No centro deste conflito, pode-se dizer que a geografia local tem importância fundamental na narrativa. A proximidade da cidade com a fronteira, sua distância dos grandes centros e sua característica rural faz com que os personagens pareçam estar em um estado de suspensão. É como se nada de novo pudesse acontecer por aqueles lados. A esperança de novidades e de novos está atrelada a cidade grande – Porto Alegre, no caso – ou ao Uruguai – seja Montevidéu ou cidades menores. Dentro dessas possibilidades, é Juan, um uruguaio de passagem pela cidade, que conquistará Nalu e abalará seu mundo adolescente e de hormônios em ebulição; enquanto para Ruben é a aproximação com Rosário – professora e amiga da filha – que forçará sua saída da letargia em que se afundou por auto-piedade e conformismo.

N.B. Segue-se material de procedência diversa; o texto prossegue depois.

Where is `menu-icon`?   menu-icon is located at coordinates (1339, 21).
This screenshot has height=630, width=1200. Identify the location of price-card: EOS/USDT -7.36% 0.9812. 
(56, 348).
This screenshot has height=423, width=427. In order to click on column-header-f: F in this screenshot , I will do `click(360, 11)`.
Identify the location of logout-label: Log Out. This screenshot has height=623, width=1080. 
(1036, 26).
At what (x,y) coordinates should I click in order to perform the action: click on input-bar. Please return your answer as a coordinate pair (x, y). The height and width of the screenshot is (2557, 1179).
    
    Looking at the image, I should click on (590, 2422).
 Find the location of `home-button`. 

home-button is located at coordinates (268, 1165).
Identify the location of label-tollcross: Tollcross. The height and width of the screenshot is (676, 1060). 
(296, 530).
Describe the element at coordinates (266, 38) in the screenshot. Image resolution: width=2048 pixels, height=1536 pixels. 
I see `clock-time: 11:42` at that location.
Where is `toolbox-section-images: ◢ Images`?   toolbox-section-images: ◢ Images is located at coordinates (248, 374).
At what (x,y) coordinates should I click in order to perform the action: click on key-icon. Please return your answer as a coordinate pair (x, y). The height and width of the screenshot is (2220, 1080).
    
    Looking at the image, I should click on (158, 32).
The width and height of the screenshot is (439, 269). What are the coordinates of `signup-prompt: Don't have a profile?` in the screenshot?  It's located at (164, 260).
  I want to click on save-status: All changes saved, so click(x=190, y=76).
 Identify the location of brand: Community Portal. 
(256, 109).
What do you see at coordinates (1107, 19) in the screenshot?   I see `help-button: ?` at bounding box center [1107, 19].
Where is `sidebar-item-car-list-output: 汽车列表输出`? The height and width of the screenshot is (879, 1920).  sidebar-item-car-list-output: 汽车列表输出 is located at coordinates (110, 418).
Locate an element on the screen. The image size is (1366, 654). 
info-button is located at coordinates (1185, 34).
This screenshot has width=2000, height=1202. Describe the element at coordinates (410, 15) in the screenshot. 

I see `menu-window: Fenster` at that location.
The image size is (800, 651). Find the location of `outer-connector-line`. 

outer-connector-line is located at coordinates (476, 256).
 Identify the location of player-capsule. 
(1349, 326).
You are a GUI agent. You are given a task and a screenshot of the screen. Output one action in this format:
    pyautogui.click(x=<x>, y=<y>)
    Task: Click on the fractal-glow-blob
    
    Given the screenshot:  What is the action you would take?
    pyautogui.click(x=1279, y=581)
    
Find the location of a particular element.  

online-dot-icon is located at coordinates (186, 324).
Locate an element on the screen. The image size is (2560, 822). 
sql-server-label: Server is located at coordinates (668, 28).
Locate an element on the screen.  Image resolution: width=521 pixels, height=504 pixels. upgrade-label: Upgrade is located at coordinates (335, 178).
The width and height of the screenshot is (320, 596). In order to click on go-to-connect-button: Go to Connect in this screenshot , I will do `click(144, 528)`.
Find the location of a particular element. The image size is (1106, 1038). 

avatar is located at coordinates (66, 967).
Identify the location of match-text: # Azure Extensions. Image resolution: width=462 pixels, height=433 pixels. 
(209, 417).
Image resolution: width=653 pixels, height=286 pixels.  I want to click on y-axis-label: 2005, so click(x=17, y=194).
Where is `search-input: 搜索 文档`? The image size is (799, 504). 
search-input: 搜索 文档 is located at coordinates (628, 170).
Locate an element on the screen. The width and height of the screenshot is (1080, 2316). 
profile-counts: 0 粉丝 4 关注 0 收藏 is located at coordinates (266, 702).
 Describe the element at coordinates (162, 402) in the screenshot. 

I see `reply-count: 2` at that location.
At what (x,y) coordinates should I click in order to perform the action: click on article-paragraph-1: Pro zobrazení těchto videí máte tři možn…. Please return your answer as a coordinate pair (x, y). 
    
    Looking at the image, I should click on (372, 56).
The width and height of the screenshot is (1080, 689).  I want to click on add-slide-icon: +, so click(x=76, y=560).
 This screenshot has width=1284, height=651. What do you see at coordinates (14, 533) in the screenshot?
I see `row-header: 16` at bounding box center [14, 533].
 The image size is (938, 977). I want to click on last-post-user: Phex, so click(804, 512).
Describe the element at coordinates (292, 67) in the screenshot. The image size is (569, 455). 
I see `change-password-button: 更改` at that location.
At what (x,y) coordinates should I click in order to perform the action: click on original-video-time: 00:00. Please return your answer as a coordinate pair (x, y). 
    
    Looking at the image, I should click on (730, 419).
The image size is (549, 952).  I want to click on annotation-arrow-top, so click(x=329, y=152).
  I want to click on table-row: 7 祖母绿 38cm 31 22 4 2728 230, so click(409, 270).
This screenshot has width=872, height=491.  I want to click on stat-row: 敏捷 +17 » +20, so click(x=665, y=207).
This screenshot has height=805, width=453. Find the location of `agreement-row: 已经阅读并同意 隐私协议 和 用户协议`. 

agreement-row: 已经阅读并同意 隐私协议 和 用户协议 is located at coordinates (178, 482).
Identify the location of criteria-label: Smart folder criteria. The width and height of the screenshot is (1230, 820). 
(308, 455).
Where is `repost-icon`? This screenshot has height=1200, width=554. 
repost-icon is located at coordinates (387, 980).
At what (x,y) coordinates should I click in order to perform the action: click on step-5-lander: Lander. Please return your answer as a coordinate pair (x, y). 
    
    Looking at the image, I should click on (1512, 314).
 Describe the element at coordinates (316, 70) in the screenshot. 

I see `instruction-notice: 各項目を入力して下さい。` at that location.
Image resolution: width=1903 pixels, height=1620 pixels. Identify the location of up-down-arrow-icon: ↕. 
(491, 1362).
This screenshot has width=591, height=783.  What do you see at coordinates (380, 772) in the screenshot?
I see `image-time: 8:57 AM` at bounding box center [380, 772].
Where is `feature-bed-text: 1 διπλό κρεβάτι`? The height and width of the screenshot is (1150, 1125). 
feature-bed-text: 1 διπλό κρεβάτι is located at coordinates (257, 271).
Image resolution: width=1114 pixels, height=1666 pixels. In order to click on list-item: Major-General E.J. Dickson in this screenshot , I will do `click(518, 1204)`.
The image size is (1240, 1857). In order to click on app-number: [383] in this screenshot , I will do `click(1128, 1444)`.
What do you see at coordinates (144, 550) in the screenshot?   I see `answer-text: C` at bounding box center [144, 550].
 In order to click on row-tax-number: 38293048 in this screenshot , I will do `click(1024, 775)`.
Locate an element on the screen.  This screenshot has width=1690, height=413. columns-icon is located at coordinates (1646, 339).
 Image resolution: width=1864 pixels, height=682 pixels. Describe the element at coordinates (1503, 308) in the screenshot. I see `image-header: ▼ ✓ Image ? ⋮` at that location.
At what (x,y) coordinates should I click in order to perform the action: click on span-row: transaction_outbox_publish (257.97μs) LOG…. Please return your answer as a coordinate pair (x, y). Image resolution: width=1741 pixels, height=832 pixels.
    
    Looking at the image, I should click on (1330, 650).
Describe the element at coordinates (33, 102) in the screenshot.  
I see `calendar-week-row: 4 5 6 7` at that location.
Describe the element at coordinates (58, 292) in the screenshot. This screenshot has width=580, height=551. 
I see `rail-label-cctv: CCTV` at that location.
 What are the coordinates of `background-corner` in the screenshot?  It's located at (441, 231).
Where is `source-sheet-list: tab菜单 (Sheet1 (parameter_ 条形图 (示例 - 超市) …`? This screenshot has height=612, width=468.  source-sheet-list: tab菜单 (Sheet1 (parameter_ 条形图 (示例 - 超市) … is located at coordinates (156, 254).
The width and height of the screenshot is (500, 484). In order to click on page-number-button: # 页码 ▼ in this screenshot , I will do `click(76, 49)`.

A pequena cidade rural, ancorada em valores masculinos de trabalho braçal, lida com animais e com o campo, não comporta as vontades de uma Nalu que está descobrindo a si mesma e ao mundo. “Mulher do Pai” tem um importante discurso feminino, com mulheres bem resolvidas, que procuram sua independência, seu lugar na sociedade. O olhar sensível, uma equipe criativa composta principalmente pelo sexo feminino e uma protagonista mulher já foram suficientes para que o filme fosse taxado de “feminista” em algumas matérias e críticas na imprensa, mesmo que o tom panfletário não pudesse estar mais distante.
A diretora Cristiane Oliveira adota um tom intimista, uma narrativa sóbria, focada nos personagens. Nos papéis principais, a estreante Maria Galant faz um Nalu segura, enquanto Marat Descartes – uma das novas caras mais “onipresentes”do cinema brasileiro atual – mantém a regularidade de suas boas atuações ao viver o sisudo Ruben. O roteiro é uma mini-trama de poucos acontecimentos. A preocupação maior está no tom, na estética, na ambientação e nos atores, tudo tecnicamente bem resolvido. Os enquadramentos rigorosos, precisos, e a iluminação cuidadosa revelam um Brasil ainda pouco visto nas telas, que foge aos estereótipos que nossa cinematografia costuma exportar para o mundo. Um Brasil de interiores, cidades pequenas, vida calma, pacata; do campo, da fronteira, do sotaque gaúcho e do portunhol. E que venham mais filmes assim, mais coproduções e uma maior integração do nosso cinema ao de nossos vizinhos latinos.
*Murilo Costa é cineasta e membro do podcast Central Cine Brasil.